Industry is paying close attention. One industry expert, who requested anonymity to discuss the draft, said generally speaking contractors are supportive of the bill’s objective and the goals of the Senate IT working group.
“Right now there seems to be a lot of critical mass around this proposal, at least from the industry side,” the industry expert said. “The companies have been working with Senate principals for a longer period of time on these issues, some of which were in the original FITARA bill. Many in industry believe that there has not been sufficient movement around embracing the commercial cloud for a variety of reasons, including funding, security and about 10 other things in between making the topic worthy of attention and legislation.”
Rep. Will Hurd (R-Texas), chairman of the Oversight and Government Subcommittee on IT, also is paying close attention to the issue and whether Congress needs to lend a hand.
Sources say Senate lawmakers intend to introduce the cloud bill as a standalone piece of legislation toward the end of February, but their long-term objective is to fold the provisions into the 2017 Defense Authorization bill.
“No one is running around with hair on fire about the bill,” said the industry source. “I think there are things people have questions about, but I don’t think there is anything we can’t find a middle road on and come to consensus about. We’ve been working with this group now for over two years. Conversations have been going and we know this is a well-intentioned bill and moving in right direction.”

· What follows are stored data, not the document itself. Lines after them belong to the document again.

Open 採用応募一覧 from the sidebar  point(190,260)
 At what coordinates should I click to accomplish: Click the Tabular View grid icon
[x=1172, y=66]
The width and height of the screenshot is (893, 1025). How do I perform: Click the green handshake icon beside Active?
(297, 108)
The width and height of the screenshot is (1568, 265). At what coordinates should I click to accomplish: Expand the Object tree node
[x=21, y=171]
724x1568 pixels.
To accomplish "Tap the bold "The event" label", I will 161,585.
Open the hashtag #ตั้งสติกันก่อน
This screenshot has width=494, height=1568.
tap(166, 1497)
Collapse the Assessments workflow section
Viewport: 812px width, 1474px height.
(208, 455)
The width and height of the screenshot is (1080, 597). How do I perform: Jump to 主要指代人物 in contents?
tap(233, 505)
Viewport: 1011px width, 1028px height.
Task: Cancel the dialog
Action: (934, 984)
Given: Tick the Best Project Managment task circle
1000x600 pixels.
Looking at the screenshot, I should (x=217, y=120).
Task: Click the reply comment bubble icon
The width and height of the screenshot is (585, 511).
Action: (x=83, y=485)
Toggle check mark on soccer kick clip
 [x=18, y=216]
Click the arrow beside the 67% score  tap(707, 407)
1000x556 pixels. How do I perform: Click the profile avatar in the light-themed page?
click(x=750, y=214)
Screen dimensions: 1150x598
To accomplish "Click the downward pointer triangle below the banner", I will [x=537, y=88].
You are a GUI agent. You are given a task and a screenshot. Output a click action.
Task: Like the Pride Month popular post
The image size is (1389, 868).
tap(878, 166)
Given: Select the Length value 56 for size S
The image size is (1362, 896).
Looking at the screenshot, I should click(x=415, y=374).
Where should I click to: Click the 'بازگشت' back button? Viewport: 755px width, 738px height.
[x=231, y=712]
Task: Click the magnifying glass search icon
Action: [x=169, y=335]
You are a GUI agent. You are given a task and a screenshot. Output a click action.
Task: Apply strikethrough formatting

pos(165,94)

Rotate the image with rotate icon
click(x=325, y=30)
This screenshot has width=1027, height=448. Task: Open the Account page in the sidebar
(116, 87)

Beutel said the changes to FedRAMP and the cloud transition fund, which GSA would run, are the two provisions that would be most impactful.
On FedRAMP, Beutel said there are some ongoing challenges with getting vendors through the Joint Authorization Board (JAB) approval process. The JAB is run by the CIOs of GSA, and the departments of Defense and Homeland Security.
First off, the bill would promote reciprocity with existing international standards such as ANSI or ISO as long as they meet or exceed the federal cyber requirements.
Second, it would let the FedRAMP program management office charge vendors a fee for incomplete cloud security packages. Beutel said the program office has expressed concerns that industry is submitting inadequate documents causing delays and now a backlog that includes about eight contractors currently awaiting JAB approval.
Beutel said the idea for a transition fund is based partly on the money Congress allocated to DHS for the continuous diagnostics and mitigation (CDM) program and partly from a revolving fund at DoD for emergency shipping needs.
“There are several open issues, including one thing people are struggling with is whether the fund should be set up with initial appropriations like CDM? And if so how should it be replenished?” he said. “A better approach may be for agencies to keep cost savings from moving to cloud and contribute some or all of that back to the fund. That requires a lot of thinking about how to do it, particularly from a fiscal perspective and how should agencies get credit for cost savings. Or if it’s like other revolving capital funds, could there be a fee applied that helps replenish it?”
While the Senate IT working group continues to work through these and other questions about the bill, there is a huge push coming from OMB through FITARA as well. As agency CIOs implement the law, transitions to cloud will take front-and-center to swing the pendulum away from spending so much on the operations and maintenance (O&M) of legacy IT systems.